- Exercise instructions: Repeat nothing but the line containing "Expand the 4.9 rating breakdown chevron" and the lines that follow it, up to and including the last line of the data below.
--- Provided records ---
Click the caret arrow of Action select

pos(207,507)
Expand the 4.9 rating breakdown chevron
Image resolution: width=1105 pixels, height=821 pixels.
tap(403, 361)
---
- Response below:
Expand the 4.9 rating breakdown chevron
Image resolution: width=1105 pixels, height=821 pixels.
tap(403, 361)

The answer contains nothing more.